- _Task_
Transcribe the entries exactly. Start at the top, stop after the line with "This screenshot has width=1080, height=1754.", and omit every picture.

- _Saved entries_
————————
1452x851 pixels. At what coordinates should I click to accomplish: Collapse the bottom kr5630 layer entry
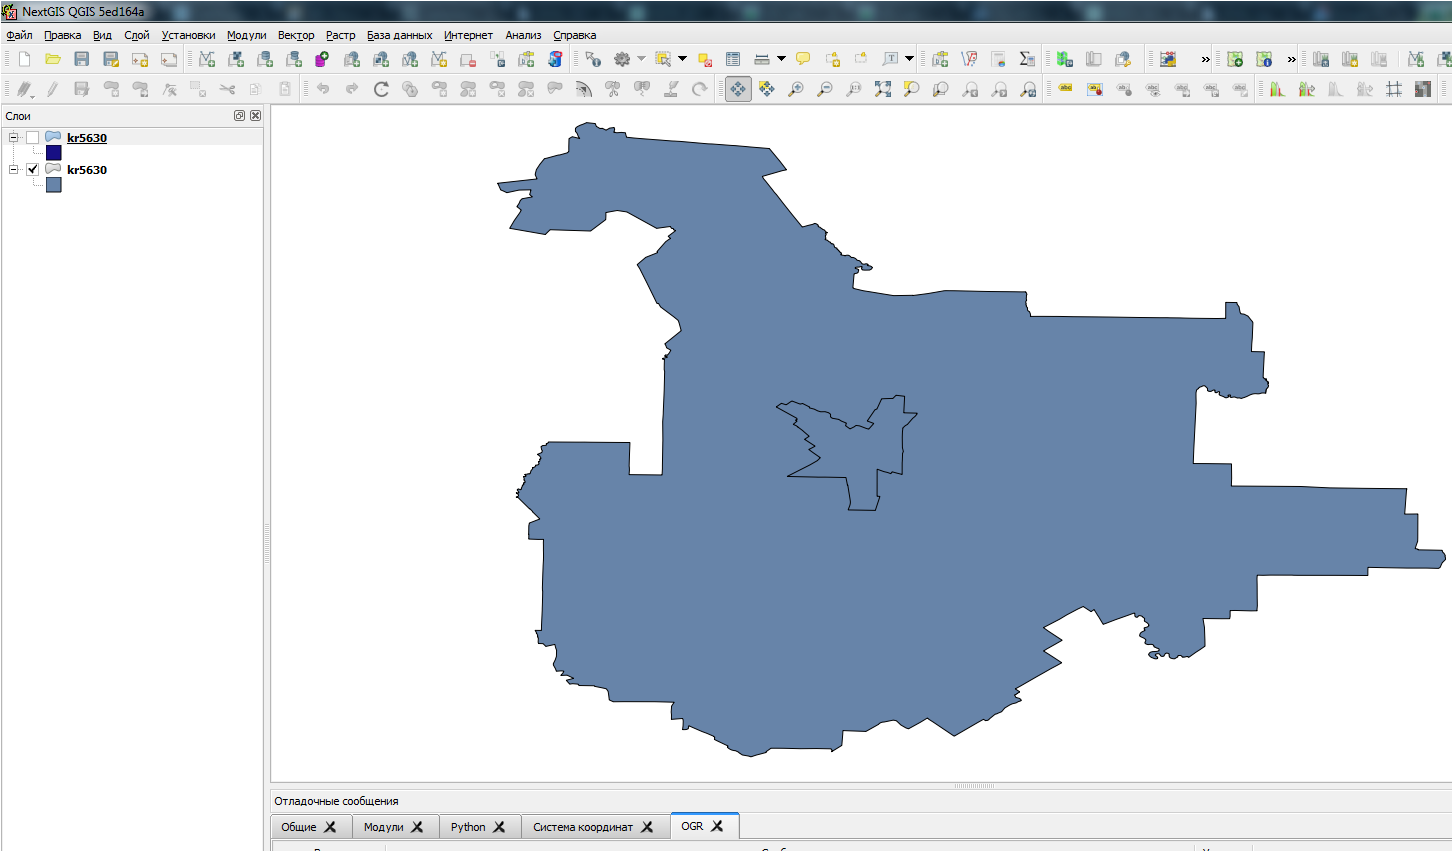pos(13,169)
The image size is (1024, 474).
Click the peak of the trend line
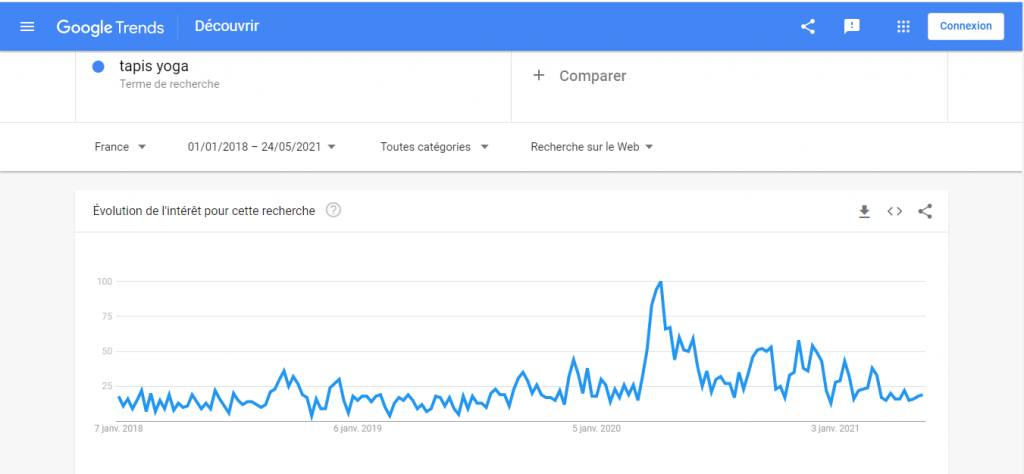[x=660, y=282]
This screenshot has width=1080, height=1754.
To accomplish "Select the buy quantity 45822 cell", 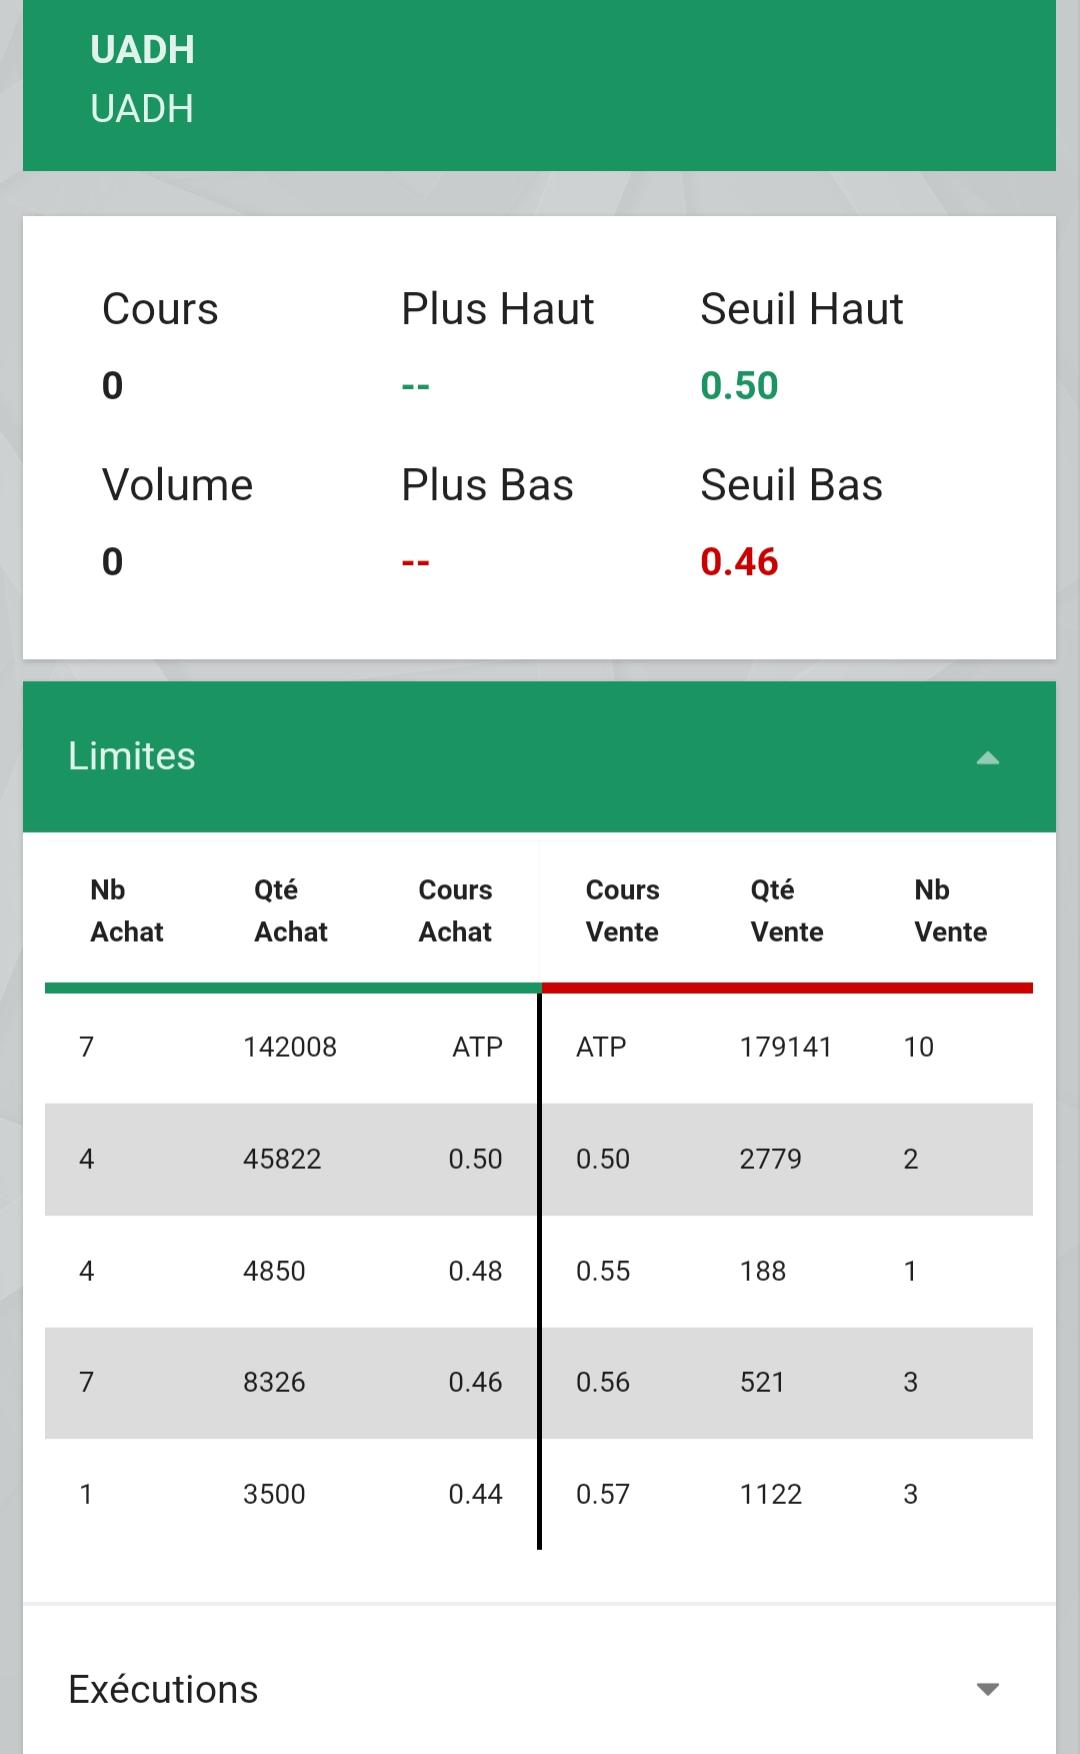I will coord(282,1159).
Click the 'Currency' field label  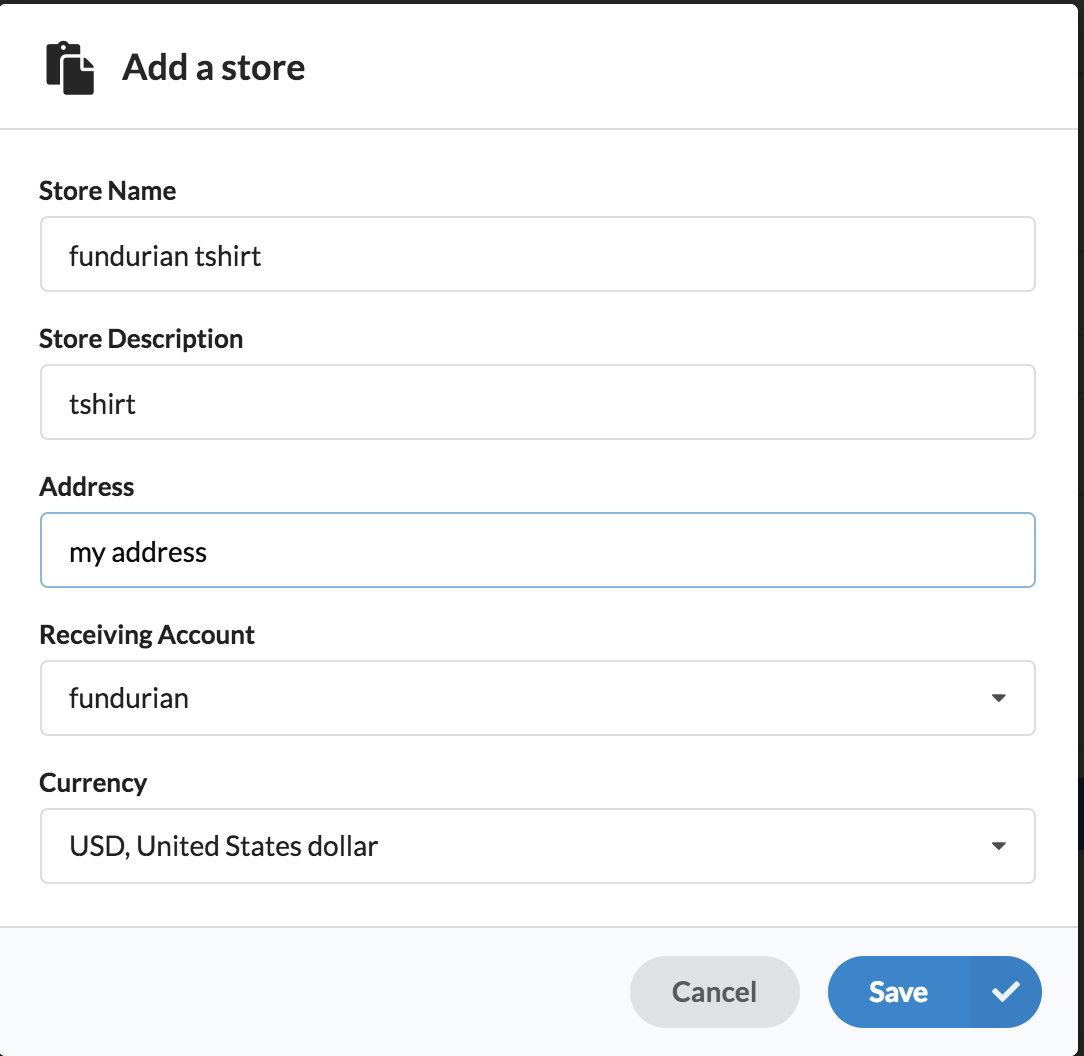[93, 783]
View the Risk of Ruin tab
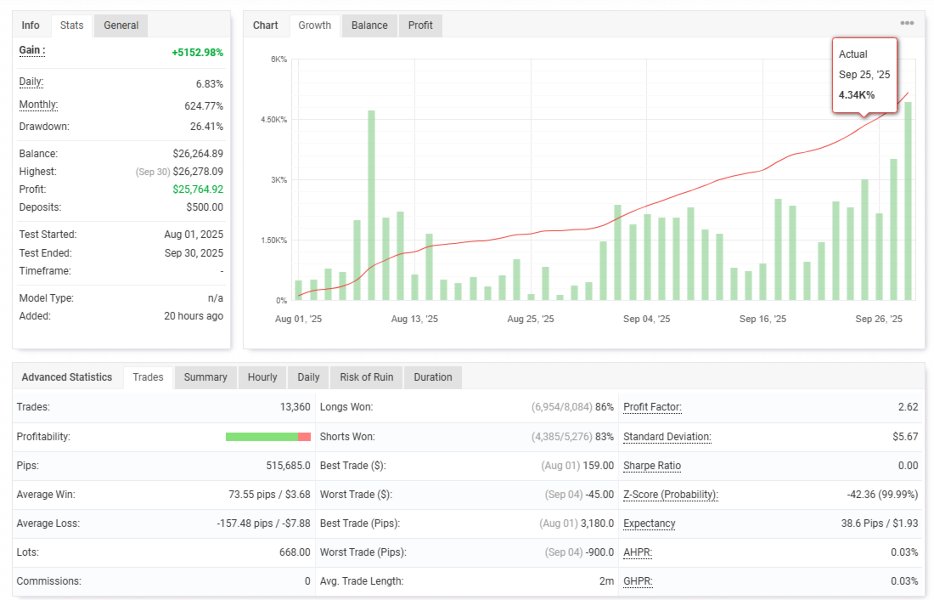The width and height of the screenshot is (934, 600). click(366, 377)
————————
- _Output_
1452x851 pixels. At what coordinates should I click to accomplish: Collapse the bottom kr5630 layer entry
pos(13,169)
The image size is (1024, 474).
Click the peak of the trend line
[x=660, y=282]
This screenshot has width=1080, height=1754.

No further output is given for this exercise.